"Non-Tutta", extraits

Qu'est-ce qu'un performeur si ce n'est un histrion, une personne qui s'expose au regard de tous et demande qu'une attention extrême soit portée à ses moindres faits et gestes ? Dans Non-Tutta, Silvia Albarella et Anne Tismer sondent la personnalité histrionique (forme moderne de l'hystérie), afin d'en révéler le caractère théâtral, pathologique et social. Au centre d'un cube blanc, Anne Tismer tente d'instaurer un échange avec le public et avec son partenaire de scène, le musicien Tom Tiest.
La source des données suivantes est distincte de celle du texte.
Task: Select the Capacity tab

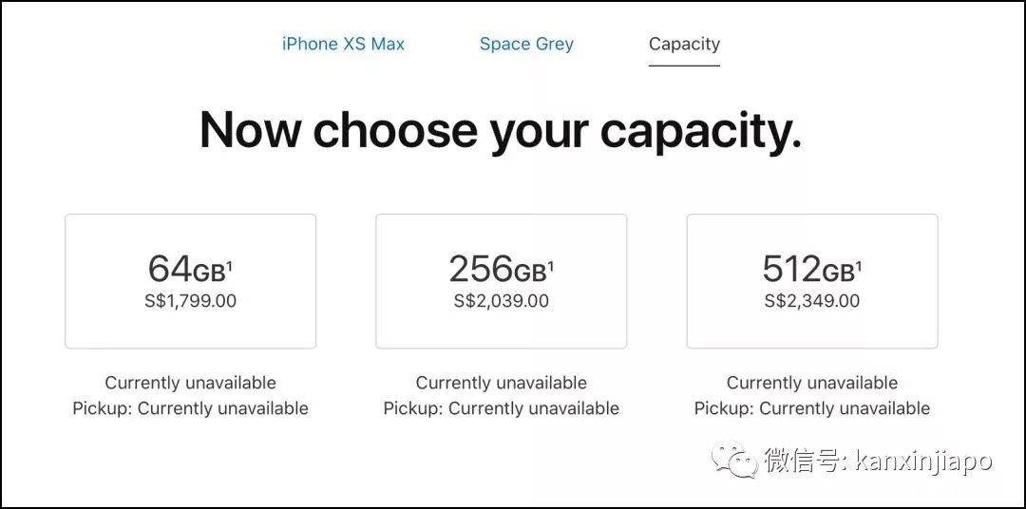Action: coord(684,44)
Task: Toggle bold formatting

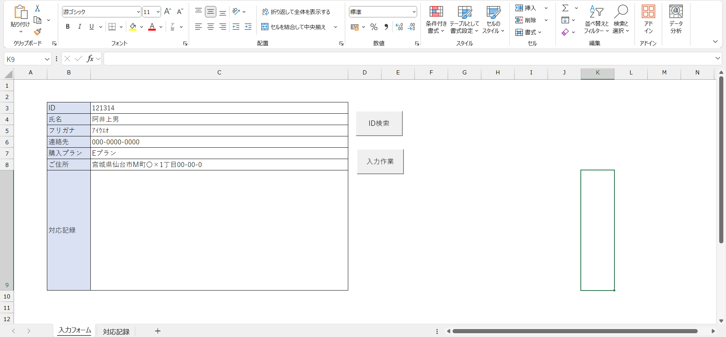Action: 68,27
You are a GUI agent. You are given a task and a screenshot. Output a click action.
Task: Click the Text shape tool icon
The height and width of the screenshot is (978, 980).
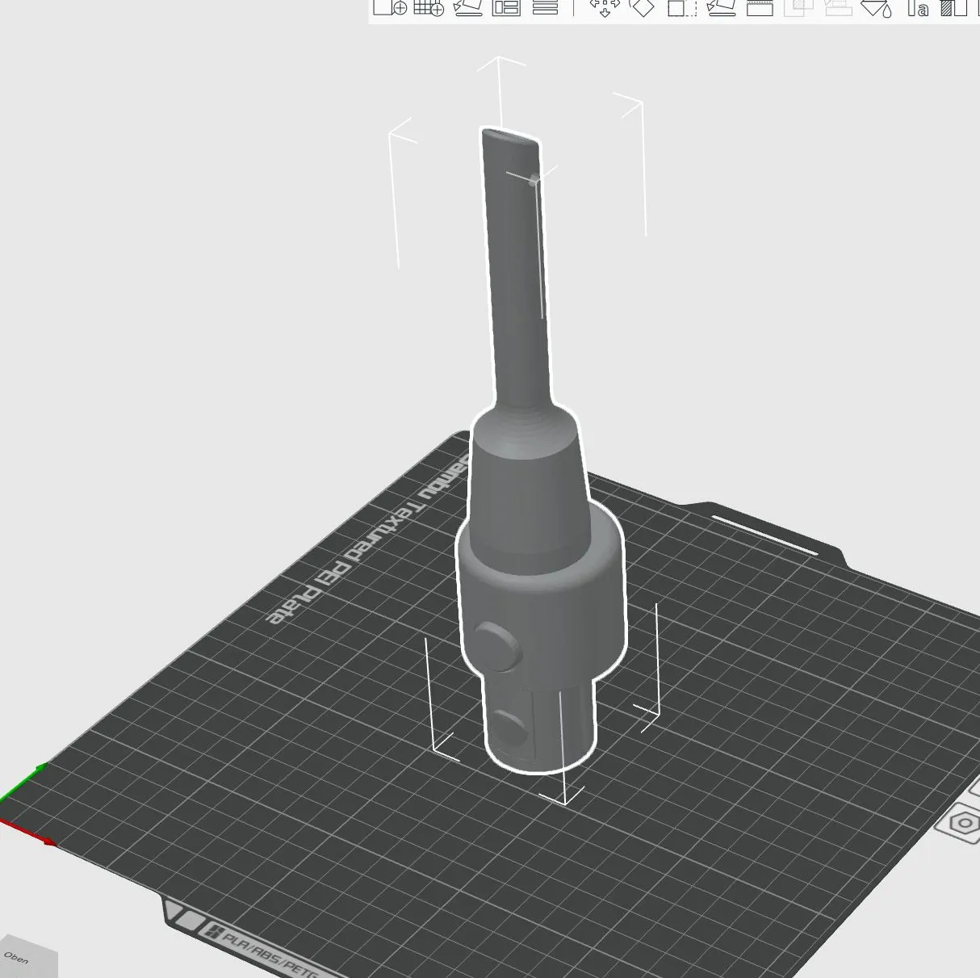pyautogui.click(x=917, y=7)
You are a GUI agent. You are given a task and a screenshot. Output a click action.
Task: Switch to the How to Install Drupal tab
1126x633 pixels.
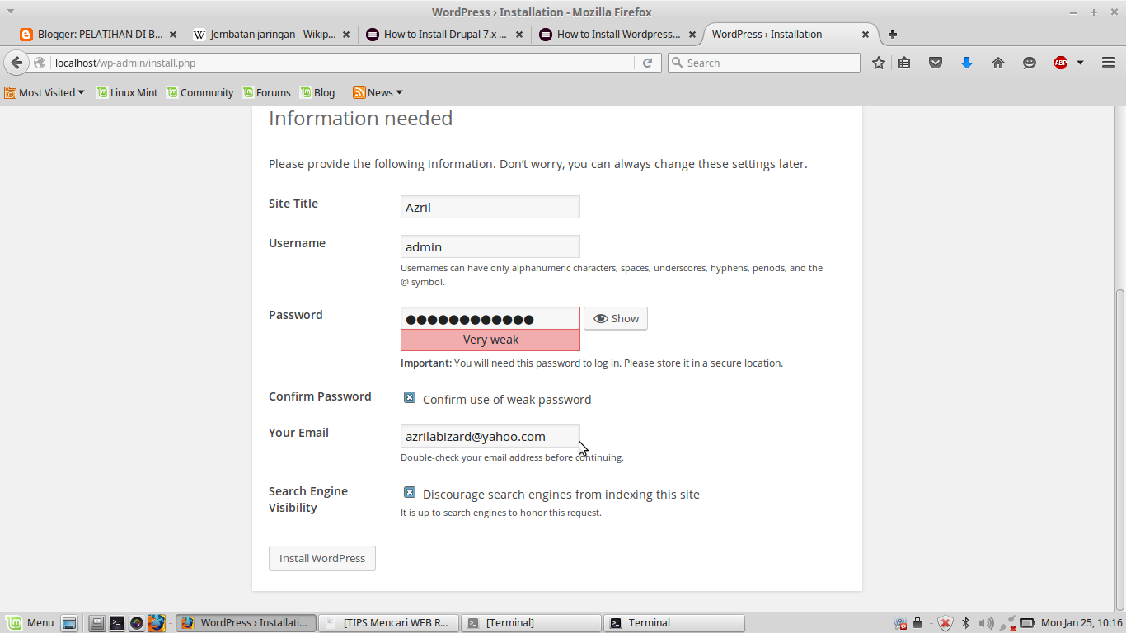(445, 35)
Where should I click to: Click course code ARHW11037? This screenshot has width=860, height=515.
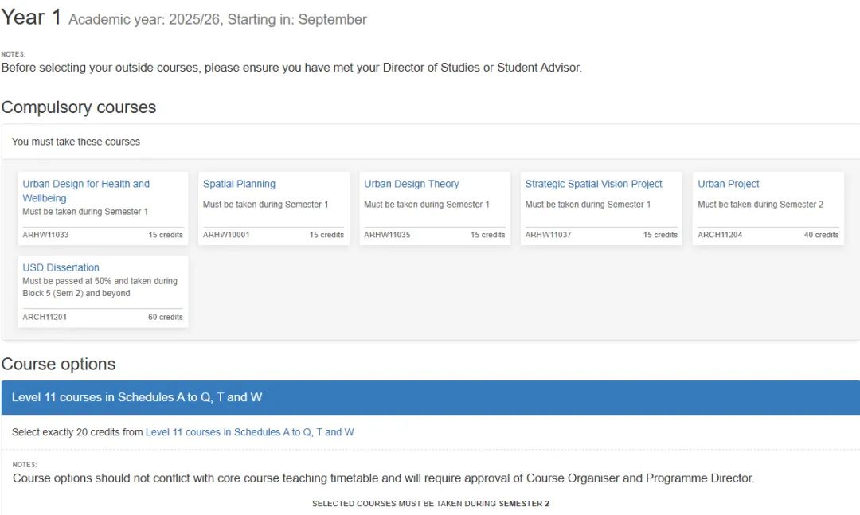548,235
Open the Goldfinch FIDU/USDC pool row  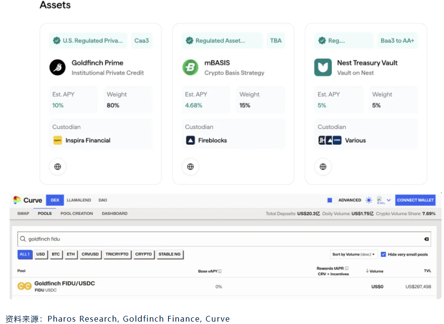(64, 286)
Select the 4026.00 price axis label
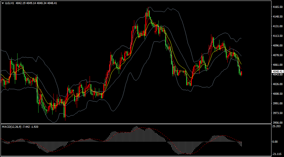The width and height of the screenshot is (284, 157). point(278,84)
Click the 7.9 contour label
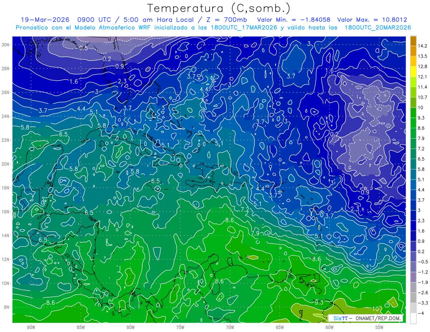Viewport: 430px width, 332px height. pyautogui.click(x=255, y=233)
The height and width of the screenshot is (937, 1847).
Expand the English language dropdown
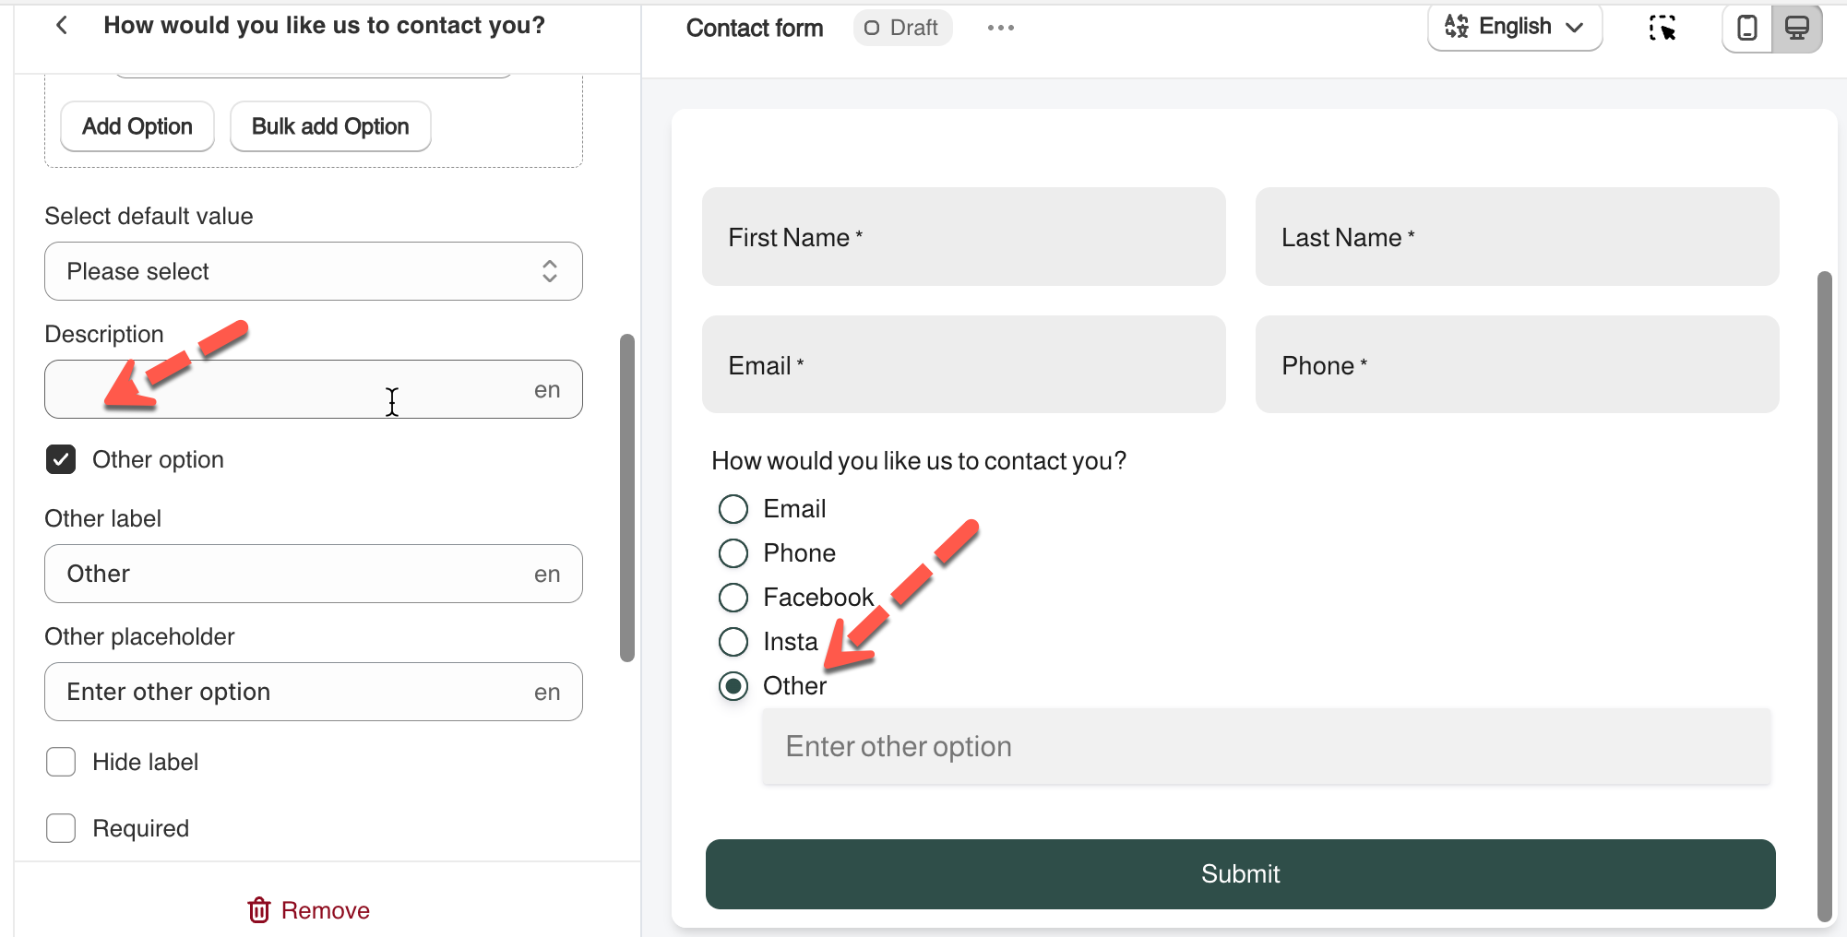point(1514,27)
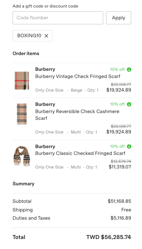
Task: Open Burberry Classic Checked Fringed Scarf title
Action: (80, 153)
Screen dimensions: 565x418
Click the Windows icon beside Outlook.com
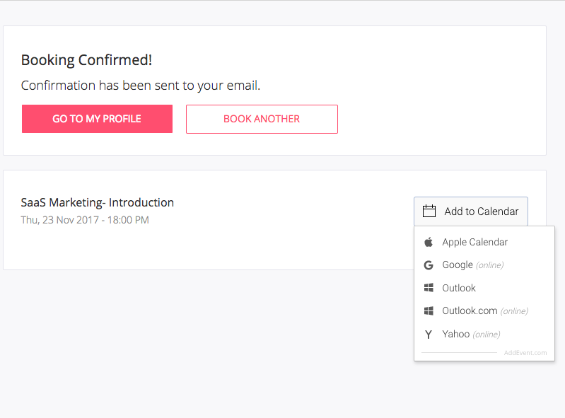429,311
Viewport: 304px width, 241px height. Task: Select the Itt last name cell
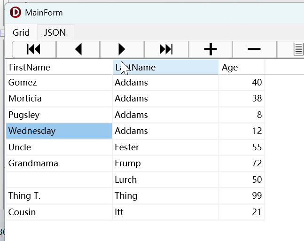165,212
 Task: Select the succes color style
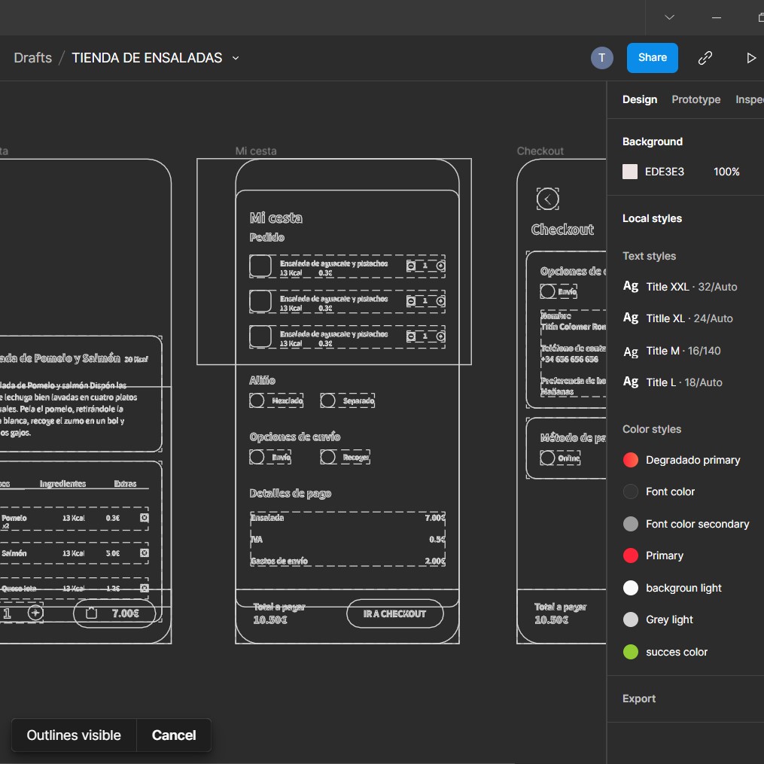pyautogui.click(x=631, y=652)
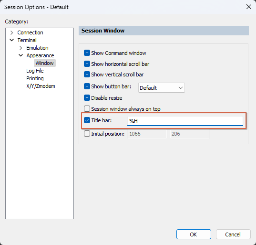
Task: Toggle the Show button bar checkbox
Action: pos(87,86)
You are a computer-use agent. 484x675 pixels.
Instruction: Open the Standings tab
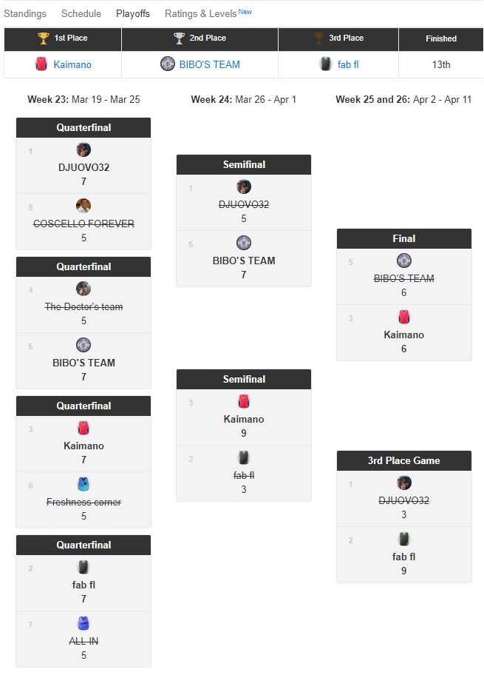point(25,13)
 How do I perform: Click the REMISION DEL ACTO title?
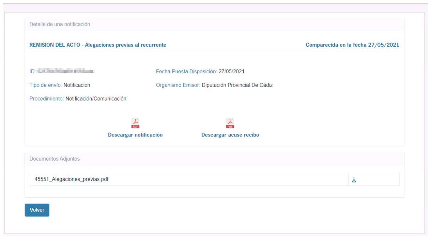click(x=98, y=45)
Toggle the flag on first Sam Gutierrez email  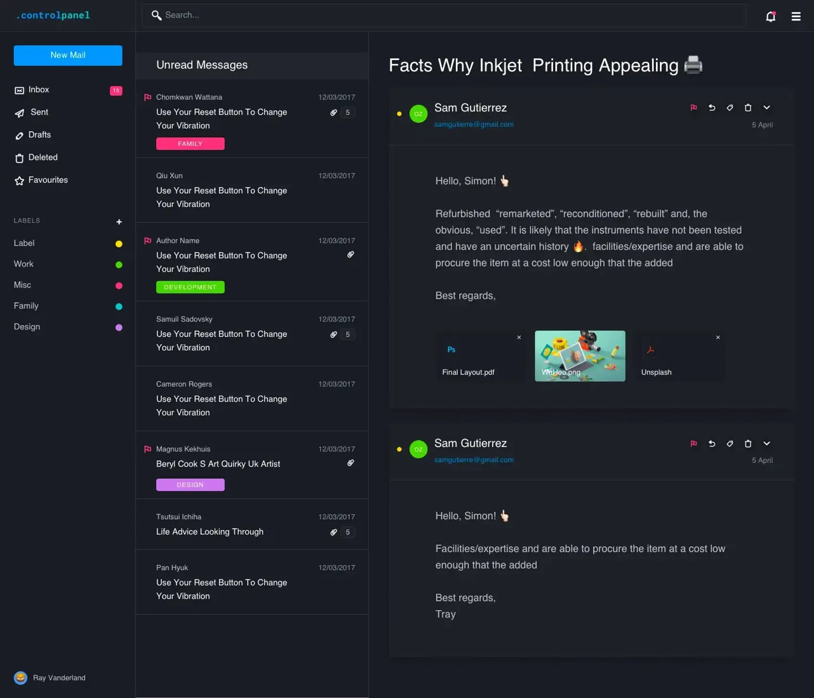[693, 108]
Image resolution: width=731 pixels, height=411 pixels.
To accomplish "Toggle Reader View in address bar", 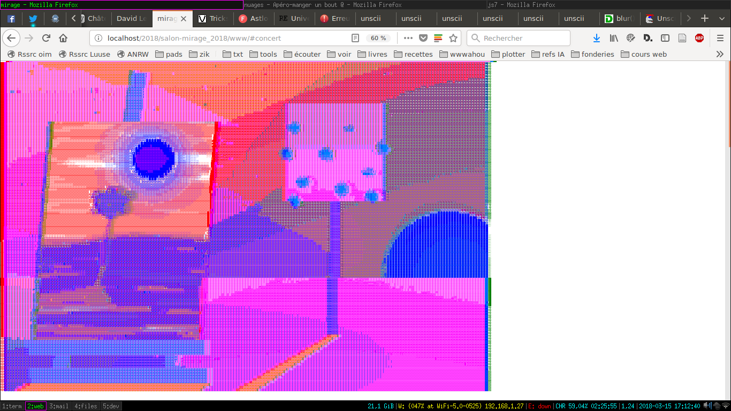I will pyautogui.click(x=355, y=38).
Très vite, la performeuse s'épuise dans des stratégies de communication compliquées et loufoques, d'une expressivité toute dramatique. Envahie par un univers tantôt inquiétant, tantôt merveilleux et rassurant, à l'image des apparitions filant sur les murs ou du monstre de laine coloré dans lequel elle s'enveloppe, elle semble débordée par une agitation interne éreintante. Tour à tour drôle et émouvante, elle dit aspirer au calme, à un état de torpeur hors de la réalité et semble, en même temps, paniquée à l'idée d'y accéder. Sur le plateau, des chansons rythment ses confessions qui basculent parfois dans le cauchemar : des souvenirs d'enfance, en apparence anodins, qui suggèrent un traumatisme. Plus qu'une pathologie individuelle, c'est une maladie des sociétés occidentales, tributaires du paraître et de la vitesse, rongées par le stress et la dépendance affective, hantées par l'efficacité et la mise au pas, qui est explorée dans ce portrait d'un être au bord de la crise de nerfs. Une performance à l'imaginaire fertile, pendant laquelle les spectateurs puisent avec jubilation dans leur propre univers mental et psychique.